Convert the material below into a Markdown table with the columns Row and Line, giving each non-blank line its own numbered row. Leave the pictures out of your table.

--- begin DATA TO PROCESS ---

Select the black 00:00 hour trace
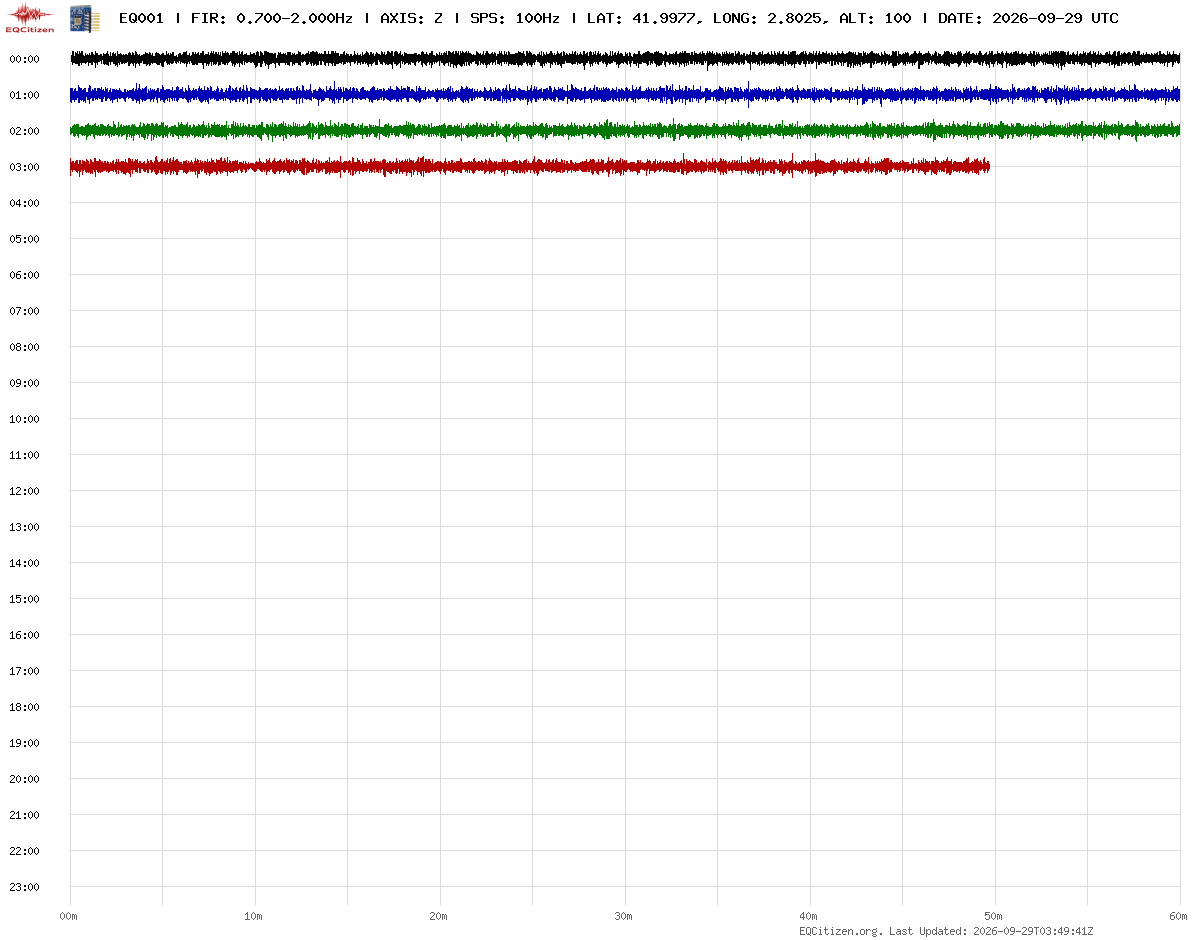 coord(625,59)
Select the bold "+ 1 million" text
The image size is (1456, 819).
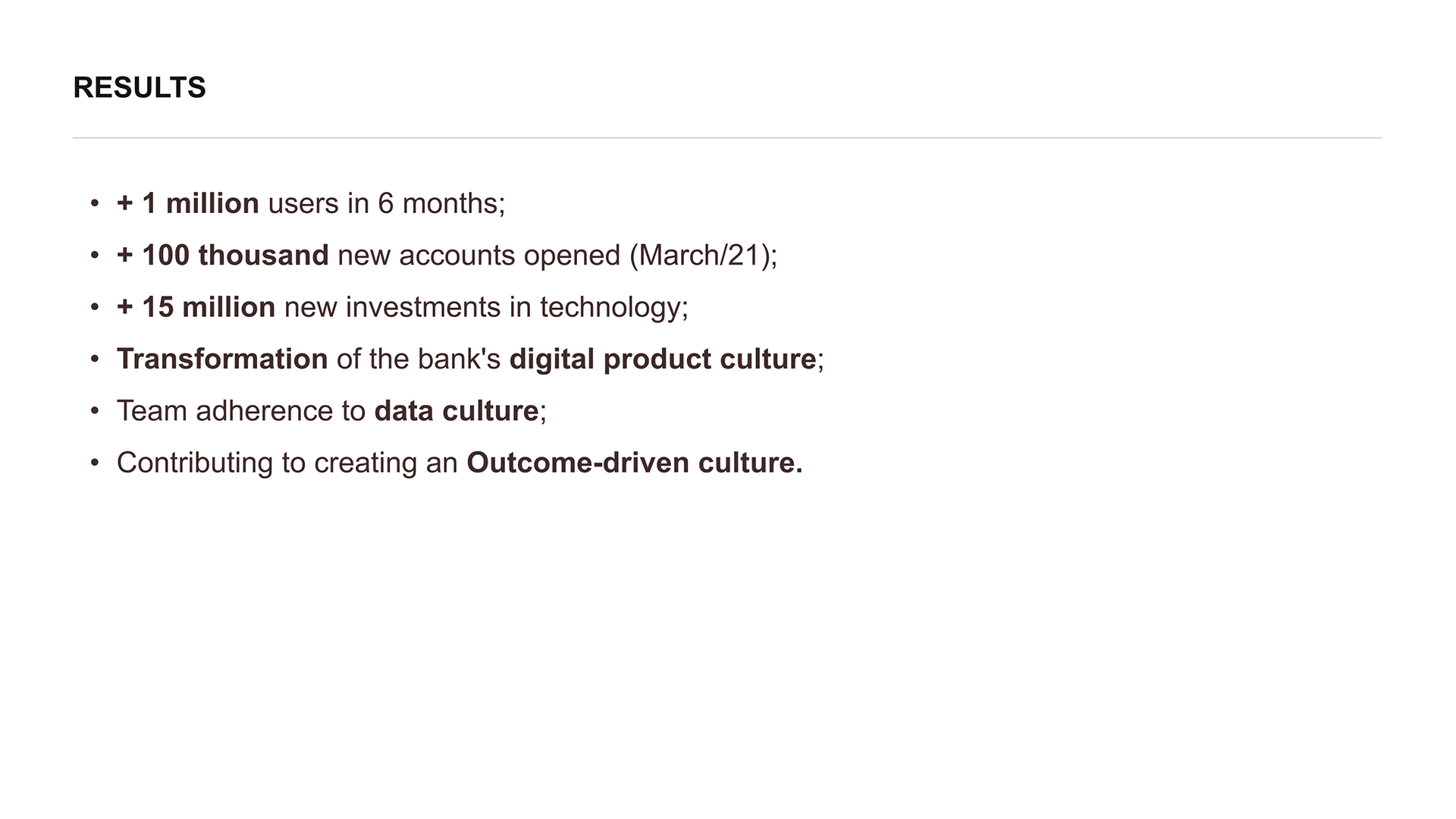click(188, 203)
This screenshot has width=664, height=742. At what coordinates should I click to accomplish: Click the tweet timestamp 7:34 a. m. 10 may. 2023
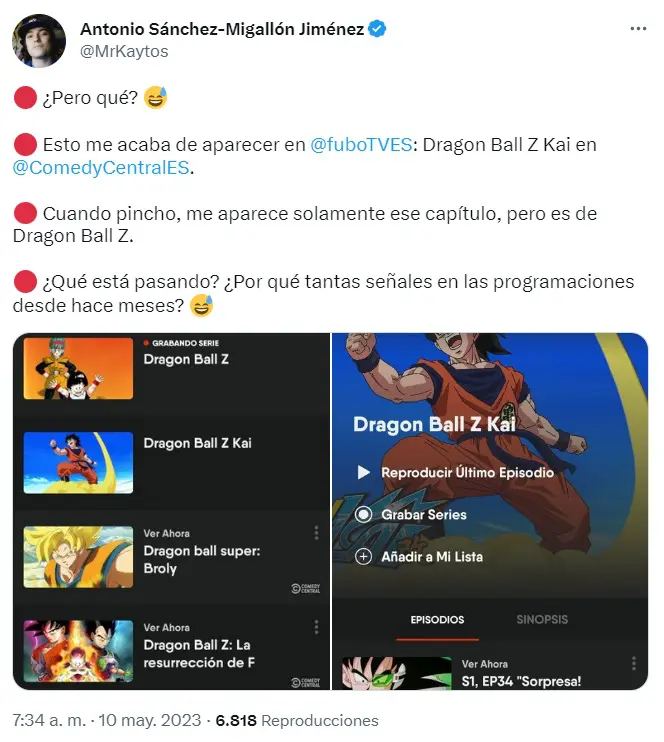click(x=107, y=720)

--- end DATA TO PROCESS ---

● **ANSWER TO THIS PROBLEM**:
| Row | Line |
|---|---|
| 1 | Select the black 00:00 hour trace |
| 2 |  coord(625,59) |
| 3 | Select the bold "+ 1 million" text |
| 4 | The image size is (1456, 819). |
| 5 | click(188, 203) |
| 6 | This screenshot has width=664, height=742. At what coordinates should I click to accomplish: Click the tweet timestamp 7:34 a. m. 10 may. 2023 |
| 7 | click(x=107, y=720) |